Go west, young artist: Former East St. Louisan did and found success

News-DemocratDecember 29, 2013 

Artist Ted Blaylock gave away his prints from beneath Collinsville's Woodland Park pavilion on a warm fall afternoon.

Wildlife scenes of ducks in flight, soaring eagles and deer tromping through snow. Detailed mountain villages, trains with smoke trailing behind, workhorses pulling hay wagons.

Folks at his family reunion looked through and chose what they liked.

"I probably started out with maybe 150 prints," said Ted, 73, visiting from Mesa, Ariz. "They average $100 to $150."

The self-taught artist was born on a farm in Perryville, Mo., grew up in East St. Louis and graduated from East St. Louis High School in 1959.

"I was supposed to graduate in '57, but I had quit school," said Ted. "After a year of making 75 cents an hour, I went back. Later, I went to a trade school for welding."

He worked as a steamfitter for five years, creating art on the side. He and his brother, Charles, sold at shows and in their Collinsville gallery, House of Blaylock Fine Arts, which they opened in 1968.

"We wanted to be professional artists. At shows, if I put a $25 price tag on a painting, people would say, 'Would you take $15?' Out West they would say, 'Only $25?' It didn't take a rocket scientist to tell you where you ought to be. If you are ever going to be a Western artist, you must move West."

He did in 1972.

How did you go about it? "Me and my wife (Norma) and four children sold everything we had, which wasn't much, and moved to Mesa, Arizona. We put what we were taking in back of a little trailer ... We lived out of a motel for $8 a night for two to three weeks, then found a little house to rent. The twins were 12. Harold was 11 and we had a boy, 6.

"It was really a struggle. I was painting full time. I had to find a market where my art would sell. I started traveling on road shows with an art group from California. You would get on tour, 50 artists in a group, and would stay till your art ran out, then go back to the studio and paint.

"Acrylic was a brand new medium in the 1960s and '70s. Because of the flexibility of the paint -- it dried so quickly -- it allowed you to do work a lot faster. You had five times the productivity with acrylic. I held classes, teaching acrylic techniques. That helped us get by in the early years. The first year as an artist I earned $3,000."

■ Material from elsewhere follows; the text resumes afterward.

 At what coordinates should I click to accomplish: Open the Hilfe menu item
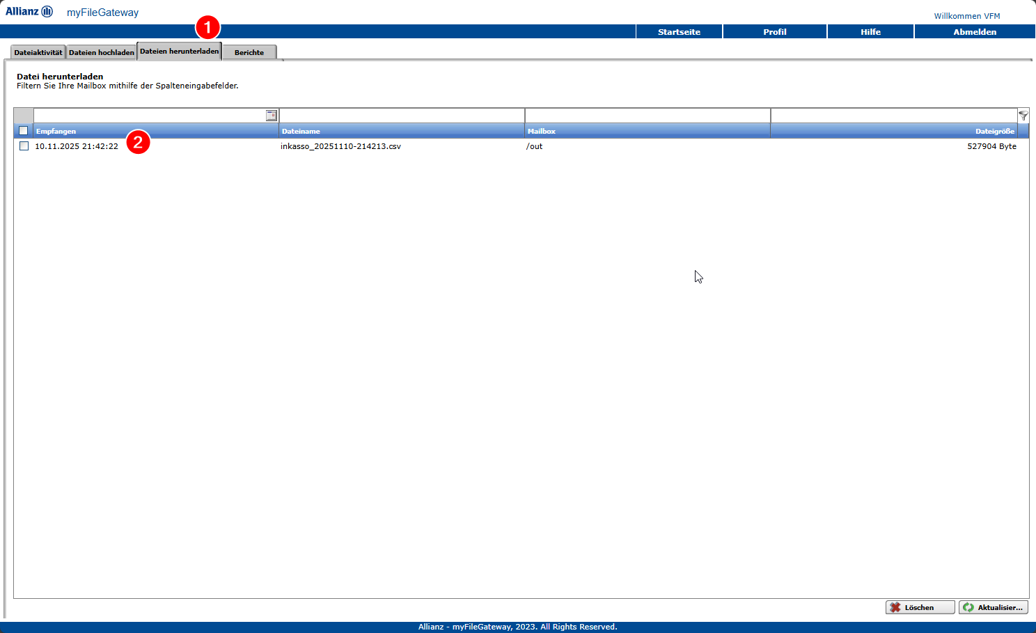(870, 32)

How much did you get per painting? "$50 to $75. After two years, I was picked up by a major gallery. They said, 'We don't sell anything for (less than) $100. We will take you on, but we will be your only outlet for Arizona and Wyoming.' Within two years, I went from $75 a painting to $500. In two more years, it was $1,000. Before I knew it, it was $3,000, then $4,000. Was my work that much better? Not really. The market was better. I was there at the right time, when Western art was just budding."

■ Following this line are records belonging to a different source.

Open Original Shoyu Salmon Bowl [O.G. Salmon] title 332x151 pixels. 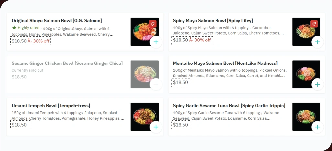[x=57, y=21]
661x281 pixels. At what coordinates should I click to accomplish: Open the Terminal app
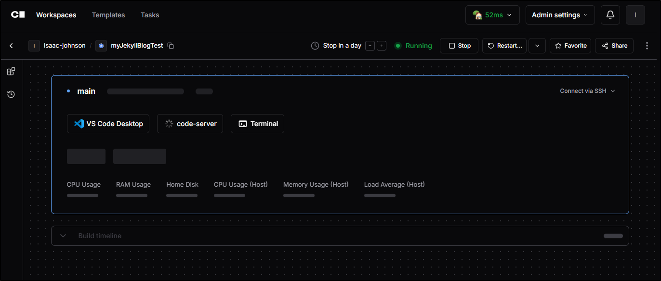click(258, 124)
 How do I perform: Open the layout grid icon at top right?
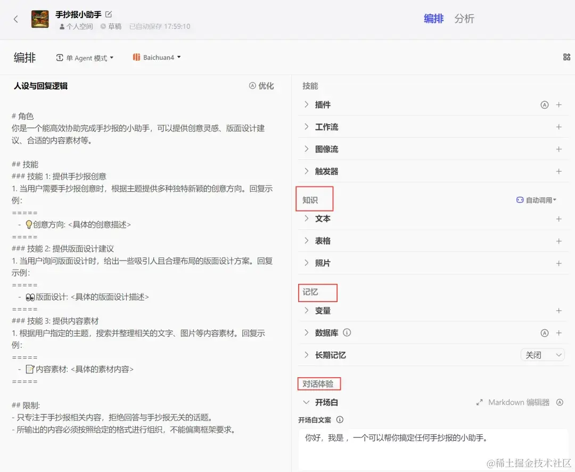pyautogui.click(x=566, y=57)
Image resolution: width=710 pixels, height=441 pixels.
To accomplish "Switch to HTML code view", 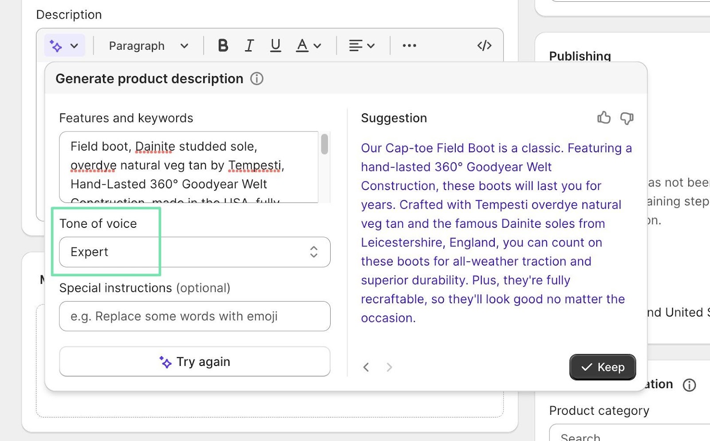I will coord(484,46).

What did you paint? "I started with landscapes. Artist Andrew Wyeth and his family gave credence to rural Americana with his art. It was so acceptable in the marketplace. Before, modern art was the trend. Realism was not considered great art. The Wyeth family made rural American scenes -- old barns, mailboxes on an old country road -- acceptable."

What's your favorite subject? "I really like two. One is old-time trains. The other is eagle art. I worked for the railroad in St. Louis. It was in 1940. I was a young man. I always remember the steam. There's so much nostalgia tied up in that period of time. Narrow gauge is what I like."

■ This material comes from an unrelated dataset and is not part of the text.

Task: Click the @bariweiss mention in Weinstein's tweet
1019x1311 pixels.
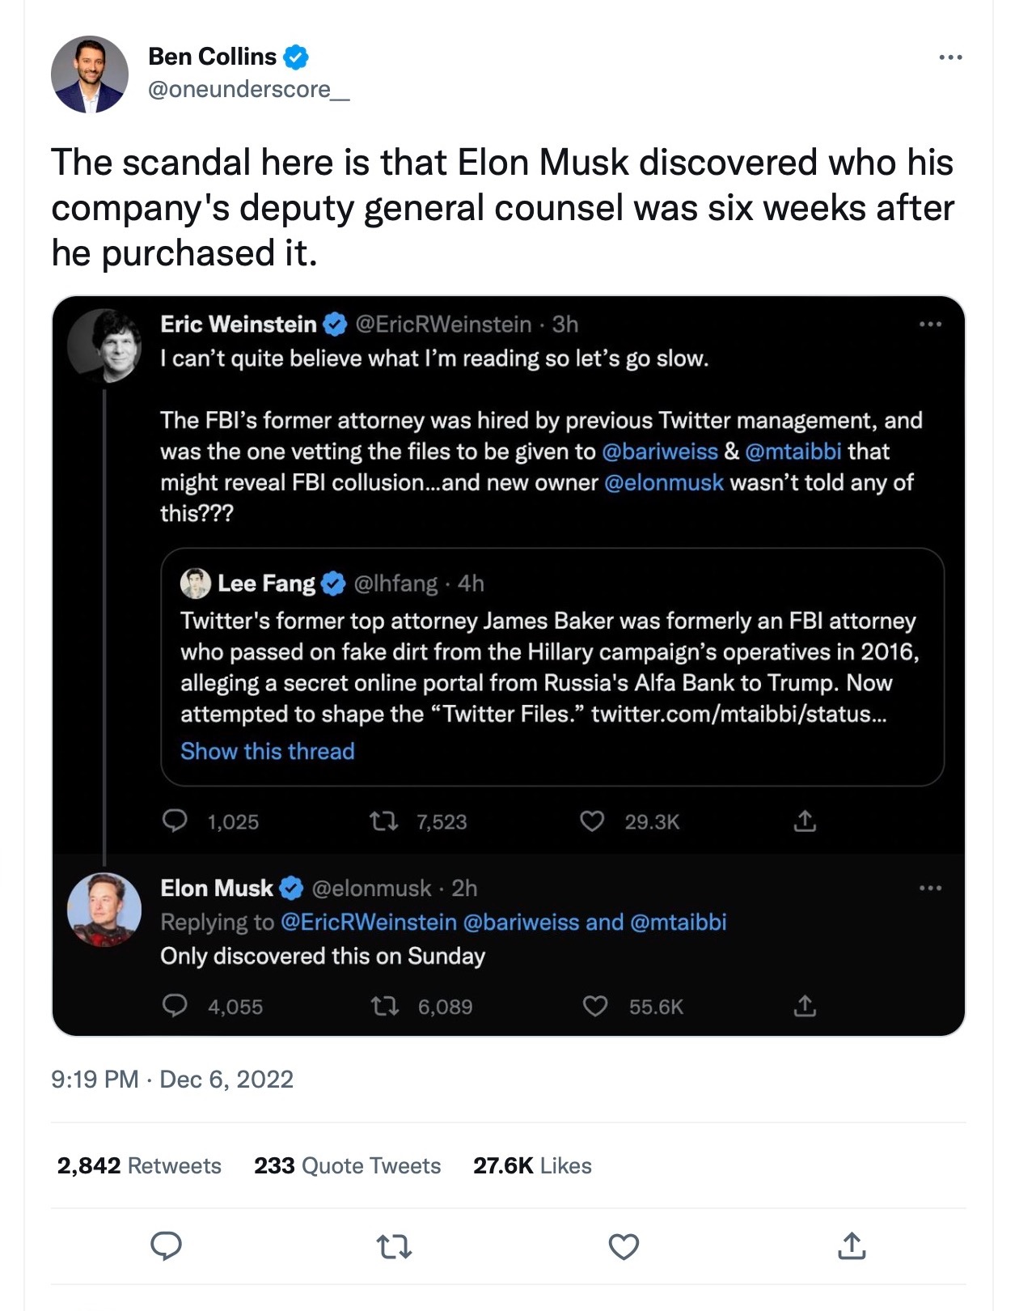Action: (659, 451)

How much time do you spend painting? "In my production years, I could paint six days a week, 10 to 12 hours a day. My eyes are still good, but I tire easily. Now, it's 5 to 8 hours."

What happens after you do an original? "I put it into a licensing program. It's submitted out of New York to international buyers. They will use it from flat art to three- dimensional or on throws and rugs. One painting may sell for $10,000. It's not unrealistic for it to sell for $50,000."

How often do you come back to the metro-east? "Twice a year if I'm lucky. I have a home in Mesa, a home in Payson, and a cabin in Nutrioso. Because of the heat, we want to get out of the desert in the summertime and go farther up the mountain."

How did you get interested in art? "I had an aunt. We called her an aunt. She was probably a third cousin, Zella Blaylock Bruce. She was an accomplished artist. We had some of her paintings in our home. One was a little farm scene of our spring house where you kept perishables. It was a beautiful little landscape in spring colors. My brother and I would sit down and try to do that picture by Zella Bruce. I had that inborn talent where I could sketch and draw. 'Look what Teddy's doing,' kids would say. Any time you get the spotlight shined on you when you're a kid, it makes you feel good. Teachers always encouraged me."